Transformers can be used for applications such as language translation and personal assistants. The reason they're so effective at dealing with natural language tasks is that they're good at representing natural language inputs as vectors, where the vectors represent both the meaning of the individual words, and, most importantly, the contextual relationships between them.

Multi-head Attention

As we shall see, the only complicated component in the above architecture is the multi-head attention block, so we'll begin with this.

Imagine that we have an input comprising 4 english words such as: "The cat got fat". First we find the word embedding for each of the 4 terms. Let's call these v1 v2 v3 v4

Note: A word embedding is a representation of a word, as a vector, such that related words are represented closely together in the vector space.

We then calculate scores for each term. The scores for the third term, for example, are calculated by finding the dot products as follows:

s31 = v3 ⋅ v1

s32 = v3 ⋅ v2

s33 = v3 ⋅ v3

s34 = v3 ⋅ v4

We do this for each of the 4 terms, not just term 3 or course.
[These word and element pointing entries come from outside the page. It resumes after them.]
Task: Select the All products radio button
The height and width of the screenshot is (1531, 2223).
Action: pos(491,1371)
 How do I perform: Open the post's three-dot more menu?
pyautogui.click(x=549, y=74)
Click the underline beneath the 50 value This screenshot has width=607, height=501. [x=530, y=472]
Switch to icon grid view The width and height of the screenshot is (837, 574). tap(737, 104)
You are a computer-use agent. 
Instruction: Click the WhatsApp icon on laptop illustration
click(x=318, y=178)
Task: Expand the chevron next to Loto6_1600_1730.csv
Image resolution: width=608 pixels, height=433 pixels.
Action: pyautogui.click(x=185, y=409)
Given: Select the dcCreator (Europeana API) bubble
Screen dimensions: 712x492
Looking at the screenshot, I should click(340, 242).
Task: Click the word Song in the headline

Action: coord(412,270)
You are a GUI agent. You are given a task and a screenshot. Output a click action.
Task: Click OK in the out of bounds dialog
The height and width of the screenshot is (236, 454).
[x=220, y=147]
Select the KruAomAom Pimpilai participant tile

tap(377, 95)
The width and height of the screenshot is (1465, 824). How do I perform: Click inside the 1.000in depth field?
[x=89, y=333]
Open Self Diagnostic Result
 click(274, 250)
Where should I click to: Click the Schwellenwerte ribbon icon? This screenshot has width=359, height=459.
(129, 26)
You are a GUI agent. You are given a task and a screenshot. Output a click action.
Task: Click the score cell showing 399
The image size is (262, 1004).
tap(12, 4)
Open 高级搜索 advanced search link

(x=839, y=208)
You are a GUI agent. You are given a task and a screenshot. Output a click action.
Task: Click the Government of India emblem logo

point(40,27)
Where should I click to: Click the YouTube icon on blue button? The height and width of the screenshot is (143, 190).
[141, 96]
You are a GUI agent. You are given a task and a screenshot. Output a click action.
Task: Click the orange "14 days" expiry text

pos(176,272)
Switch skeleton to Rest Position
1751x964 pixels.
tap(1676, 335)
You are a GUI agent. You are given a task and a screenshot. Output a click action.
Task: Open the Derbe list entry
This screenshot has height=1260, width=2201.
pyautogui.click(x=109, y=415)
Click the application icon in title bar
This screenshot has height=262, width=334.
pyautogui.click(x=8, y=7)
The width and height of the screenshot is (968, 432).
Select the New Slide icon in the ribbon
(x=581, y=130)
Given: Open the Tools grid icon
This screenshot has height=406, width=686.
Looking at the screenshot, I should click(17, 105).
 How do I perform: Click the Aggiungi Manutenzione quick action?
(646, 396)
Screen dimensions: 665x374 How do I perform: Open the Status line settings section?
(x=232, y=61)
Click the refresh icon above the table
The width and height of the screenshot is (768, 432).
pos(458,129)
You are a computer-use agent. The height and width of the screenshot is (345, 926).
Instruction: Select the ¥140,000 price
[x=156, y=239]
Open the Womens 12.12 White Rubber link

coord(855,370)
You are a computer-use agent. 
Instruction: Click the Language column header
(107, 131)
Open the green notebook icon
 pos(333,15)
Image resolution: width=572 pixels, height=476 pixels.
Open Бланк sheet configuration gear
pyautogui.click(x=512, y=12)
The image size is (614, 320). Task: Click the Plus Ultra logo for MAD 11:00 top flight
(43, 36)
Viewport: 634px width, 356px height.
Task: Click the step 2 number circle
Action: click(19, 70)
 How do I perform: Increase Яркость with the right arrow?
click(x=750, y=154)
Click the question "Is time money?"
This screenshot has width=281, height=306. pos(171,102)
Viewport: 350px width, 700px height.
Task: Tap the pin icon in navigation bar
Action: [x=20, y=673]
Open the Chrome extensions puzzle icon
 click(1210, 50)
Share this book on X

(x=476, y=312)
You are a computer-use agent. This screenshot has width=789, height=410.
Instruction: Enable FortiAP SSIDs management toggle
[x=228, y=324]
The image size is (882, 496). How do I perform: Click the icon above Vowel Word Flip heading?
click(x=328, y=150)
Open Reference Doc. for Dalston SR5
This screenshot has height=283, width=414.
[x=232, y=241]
Note that if v3 = [a b c] and v1 = [d e f], then v3 ⋅ v1 = v31 = ad + be + cf.

We then normalise the scores, which means, in the case of the third term for example, that we make the values s31 s32 s33 & s34 add to 1.

The normalised scores (aka weights) are named: w31 w32 w33 w34.

Putting it mathematically:

Σjw1j = 1

Σjw2j = 1

Σjw3j = 1

Σjw4j = 1

We then multiply the weights by the input vectors to get new vectors:

y1 = v1w11 + v2w12 + v3w13 + v4w14

y2 = v1w21 + v2w22 + v3w23 + v4w24

y3 = v1w31 + v2w32 + v3w33 + v4w34

y4 = v1w41 + v2w42 + v3w43 + v4w44

These new vectors are more useful than the original word embeddings because they include context based on the relationships between each word.

You may have noticed that there's been no training, in the ML sense of the word, so far. We need the system to be trainable, so we add a few matrices to turn it into a neural network. The matrices are effectively linear layers.

The naming of the matrices is based on an analogy with databases. You can make your own mind up if this analogy is a good one or not, but the idea is that we have a key, a query, and a value.

The input vectors get multiplied by the key matrix.

The vectors at the dot product step get multiplied by the query matrix.

The input vectors at the normalised score (weight) multiplying step get multiplied by the value matrix.

We now add named entity recognition (NER) and train with traditional backpropagation.

We also add scaling to avoid saturating the softmax function.

The resulting scaled dot product attention layer is known as a self attention block.

Now we parallelise multiple self attention blocks, where each replica is known as a "head". There is no sharing of weights between these heads. The idea is that each head attends to information from different representation subspaces at different positions.

We now add masking so that each word can only attend to the words that come before it, and finally concatenate the outputs and pass through a dense layer. The result is called a multi-head attention block. If you recall, the multi-head attention block is the component that I said was the only difficult thing to understand in Figure 1.

Speaking of the transformer in Figure 1, the input is not just 4 words, but a batch of sentences, where each word is encoded into a 512 dimensional representation.

The output, after training, should be a set of vectors that represent the meaning of the sentences.

The Rest of the Transformer

You'll notice in figure one that the outputs of the multi-head attention blocks are added to the inputs and normalised. This is to avoid the vanishing gradients problem during training.

Multi-head attention blocks don't factor in the order of the words. The word order is only one of the things that brings meaning to a sentence (or paragraph etc), but it's nevertheless vital. The positional encoder, illustrated in Figure 1, adds in the positional information. There are many ways to implement this, but suffice is to say that you can either train it using the gradient signal, or use some kind of principled function, such as sine and cosine functions of different frequencies as was done in the original paper.

The other thing to note is that the encoders themselves can be stacked (i.e. parallelised). Figure 1 indicates this with the Nx notation, where N happened to be 6 in the case of the original paper.

We can then just add more blocks as desired.

And that's all there is to it. It looks like a bit of an unwieldy architecture at first blush, but it works well, and it's highly scalable.